A phase Ib/II study of ivosidenib with venetoclax +/- azacitidine in IDH1-mutated myeloid malignancies.
Lachowiez CA., Loghavi S., Zeng Z., Tanaka T., Kim YJ., Uryu H., Turkalj S., Jakobsen NA., Luskin MR., Duose DY., Tidwell RSS., Short NJ., Borthakur G., Kadia TM., Masarova L., Tippett GD., Bose P., Jabbour EJ., Ravandi F., Daver NG., Garcia-Manero G., Kantarjian H., Garcia JS., Vyas P., Takahashi K., Konopleva M., DiNardo CD.
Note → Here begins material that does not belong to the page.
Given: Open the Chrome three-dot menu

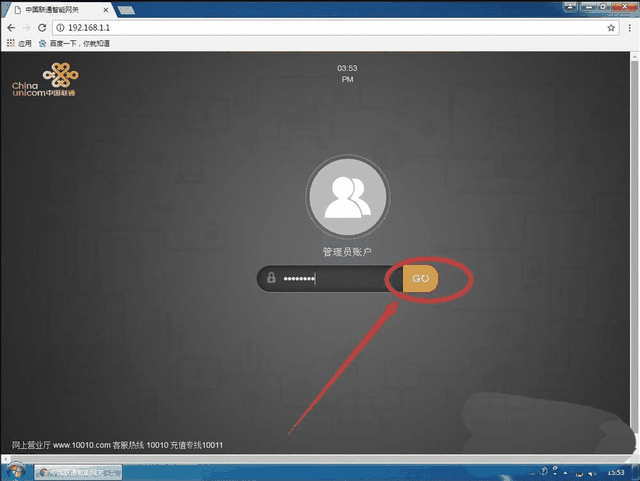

The safety and efficacy of combining the IDH1 inhibitor ivosidenib (IVO) with the BCL2 inhibitor venetoclax (VEN; IVO+VEN) +/- azacitidine (AZA; IVO+VEN+AZA) was evaluated in four cohorts of patients with IDH1-mutated myeloid malignancies (n=31). Most (91%) adverse events were grade 1 or 2. The maximal tolerated dose was not reached. Composite complete remission with IVO+VEN+AZA vs. IVO+VEN was 90% vs. 83%. Among MRD-evaluable patients (N=16) 63% attained MRD-negative remissions; IDH1 mutation clearance occurred in 64% of patients receiving ≥5 treatment cycles (N=14). Median EFS and OS were 36 (95% CI: 23-NR) and 42 (95% CI: 42-NR) months. Patients with signaling gene mutations appeared to particularly benefit from the triplet regimen. Longitudinal single-cell proteogenomic analyses linked co-occurring mutations, anti-apoptotic protein expression, and cell maturation to therapeutic sensitivity of IDH1-mutated clones. No IDH isoform switching or second-site IDH1 mutations were observed, indicating combination therapy may overcome established resistance pathways to single-agent IVO.